Una lezione anche per la Francia, che si appresta a votare per il secondo turno delle elezioni legislative? Del resto, Emmanuel Macron era stato accolto al potere come un uomo nuovo, in grado di mettere da parte la vecchia politica grazie alla sua moderazione e competenza. Eppure, sembra che per fermare l’avanzata del Rassemblement National, l’unica arma efficace potesse essere il fronte di desistenza composto da quasi tutti gli altri partiti. Ora, il rischio è quello che la coabitazione tra Macron (all’Eliseo) e Jordan Bardella (al Matignon) non faccia altro che aumentare ulteriormente la tensione sociale all’interno del Paese e il senso di rivalsa da parte della destra di Marine Le Pen che, trovatasi la strada sbarrata da questo biscotto elettorale, potrebbe trovarla invece del tutto spianata alle prossime elezioni presidenziali. Da Parigi, insomma, ci arriva un altro esempio di come la buona politica, al netto di errori certamente evitabili, non produca i risultati sperati in termini elettorali se cade vittima di una comunicazione ostile e spesso strumentale.

Negli Stati Uniti rischia di succedere lo stesso tra pochi mesi: Joe Biden, nonostante ottimi risultati in campo economico, è sempre più vicino alla sconfitta succube delle fake news di Donald Trump oltre che della sua stessa fragilità, ormai conclamata dopo il disastroso dibattito della scorsa settimana.

Solo in Iran, dove venerdì si è svolto il secondo turno delle Presidenziali, sembra reggere lo status quo, anche se in questo caso le condizioni sono ben diverse: si tratta infatti di un sistema politico peculiare e la bassa affluenza alle urne è indice della disaffezione di gran parte della popolazione verso un regime teocratico che ha permeato sempre di più negli ultimi anni la vita pubblica del paese. La vittoria del candidato cosiddetto riformatore accontenta tutti e non intralcia il processo di successione dell’ayatollah, che rimane unico detentore del potere.

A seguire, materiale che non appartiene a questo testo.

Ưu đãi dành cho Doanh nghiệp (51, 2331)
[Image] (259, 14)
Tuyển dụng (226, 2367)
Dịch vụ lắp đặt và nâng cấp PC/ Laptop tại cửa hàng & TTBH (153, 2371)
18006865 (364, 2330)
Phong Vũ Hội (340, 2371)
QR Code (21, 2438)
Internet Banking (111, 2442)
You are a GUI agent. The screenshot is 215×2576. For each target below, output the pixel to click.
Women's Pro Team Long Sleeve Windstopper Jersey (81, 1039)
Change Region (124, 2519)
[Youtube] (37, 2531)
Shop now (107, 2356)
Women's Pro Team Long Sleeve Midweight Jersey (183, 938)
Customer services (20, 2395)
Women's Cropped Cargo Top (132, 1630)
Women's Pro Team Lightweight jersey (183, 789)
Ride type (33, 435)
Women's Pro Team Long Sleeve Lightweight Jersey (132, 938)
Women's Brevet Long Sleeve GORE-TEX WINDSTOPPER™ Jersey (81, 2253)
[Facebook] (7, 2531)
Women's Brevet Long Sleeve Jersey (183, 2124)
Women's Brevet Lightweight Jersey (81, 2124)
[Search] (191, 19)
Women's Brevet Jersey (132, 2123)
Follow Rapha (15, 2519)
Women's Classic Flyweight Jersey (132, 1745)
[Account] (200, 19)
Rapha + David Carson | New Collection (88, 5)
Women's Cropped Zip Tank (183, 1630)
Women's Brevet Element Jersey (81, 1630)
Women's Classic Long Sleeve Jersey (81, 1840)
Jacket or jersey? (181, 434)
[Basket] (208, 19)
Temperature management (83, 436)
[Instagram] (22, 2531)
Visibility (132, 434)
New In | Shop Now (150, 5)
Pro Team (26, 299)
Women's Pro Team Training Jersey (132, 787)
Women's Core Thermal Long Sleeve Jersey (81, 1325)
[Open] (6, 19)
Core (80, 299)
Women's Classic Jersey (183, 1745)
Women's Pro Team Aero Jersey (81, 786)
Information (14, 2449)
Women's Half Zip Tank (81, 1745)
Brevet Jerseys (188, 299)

Con un filo di amarezza, occorre dunque constatare che agire per il bene del Paese che si è chiamati a governare al giorno d’oggi paga sempre meno. Del resto, per i riformisti moderati la sconfitta è sempre l’esito più probabile, rimanendo schiacciati tra i reazionari da una parte e i radicali dall’altra. È quindi evidente l’urgenza di pensare a un modo di fare politica che riesca a combinare il perseguimento dell’interesse generale con una comunicazione efficace che non cada ostaggio delle manipolazioni e delle semplificazioni messe in atto dalle fazioni più estremiste o ancora peggio da Stati e organizzazioni nemiche.